In tiny ceramic dishes at each table, she set out several different spices, including togarashi (a hot seven chili spice), pink Murray River Sea Salt (mined from an underground river in Australia), white pepper and curry. After introducing each spice, Forster invited the first round of people to step into Dish’s kitchen to sauté and grill the various veggies and then participants switched to grill the proteins. Cooking completed, everyone sat down to eat and experiment with the different seasonings: togarashi on the bok choy, curry on the garlic spinach, sea salt on the steak.

“I wanted to show that with even simple preparations you can still have big flavor,” Forster said.

The pinnacle of pampered

The biggest benefits of a retreat like this are the special amenities and insider knowledge that comes along with being teamed up with an expert like Forster. How many people can say they’ve stepped into a popular resort restaurant and cooked with professional tools right alongside the chef? Or, how many people after yoga class have been served Vosges’ warm white drinking chocolate right on their mats? This was all part of the Ultimate Threesome package.
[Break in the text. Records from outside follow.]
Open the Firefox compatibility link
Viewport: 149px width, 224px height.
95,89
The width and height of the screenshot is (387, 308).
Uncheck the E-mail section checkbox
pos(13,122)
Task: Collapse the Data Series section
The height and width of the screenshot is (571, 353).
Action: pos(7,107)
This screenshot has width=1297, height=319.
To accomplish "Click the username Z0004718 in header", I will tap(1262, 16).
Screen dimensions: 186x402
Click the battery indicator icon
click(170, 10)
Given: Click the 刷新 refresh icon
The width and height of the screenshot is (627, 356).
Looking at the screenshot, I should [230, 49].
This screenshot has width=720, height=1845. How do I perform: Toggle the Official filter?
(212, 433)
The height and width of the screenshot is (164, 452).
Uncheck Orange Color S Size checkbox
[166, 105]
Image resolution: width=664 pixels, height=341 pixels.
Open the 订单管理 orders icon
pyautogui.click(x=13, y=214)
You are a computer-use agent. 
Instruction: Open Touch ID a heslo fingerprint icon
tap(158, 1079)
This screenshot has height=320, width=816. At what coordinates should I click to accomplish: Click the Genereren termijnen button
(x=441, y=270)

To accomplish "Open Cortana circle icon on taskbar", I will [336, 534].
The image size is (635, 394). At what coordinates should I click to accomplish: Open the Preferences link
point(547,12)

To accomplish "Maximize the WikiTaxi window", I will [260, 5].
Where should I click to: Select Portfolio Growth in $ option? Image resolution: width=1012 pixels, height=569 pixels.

But the pinnacle of pampering occurred on day two. After skiing first tracks on six inches of fresh snow at Beaver Creek, everyone headed for lunch to Trapper’s Cabin, hidden away in a grove of Aspens off the Bachelor Gulch Lift. Forster greeted the group with cushy slippers, hot miso soup and a glass of red, as the battle ensued for a spot near the roaring fire.

This cooking lesson took place outside, underneath the intense Colorado sun alongside the grill. The menu was perfect outdoor winter fare: bitter greens salad with meyer lemon dressing, grilled Peruvian purple potatoes and line caught king salmon on cedar planks. Forster walked us through all the ingredients and then her sous chef, Kevin Delonay, demonstrated how to whisk flawless salad dressing. Forster’s cooking classes weren’t lofty affairs, but down-to-earth lessons applicable for everyday meals. She revealed enough tricks of the trade, however, to make you a better cook.

“I encourage you to taste all your ingredients. First raw, then a little bit cooked and then seasoned, so you can taste the evolution of the meal,” Forster said.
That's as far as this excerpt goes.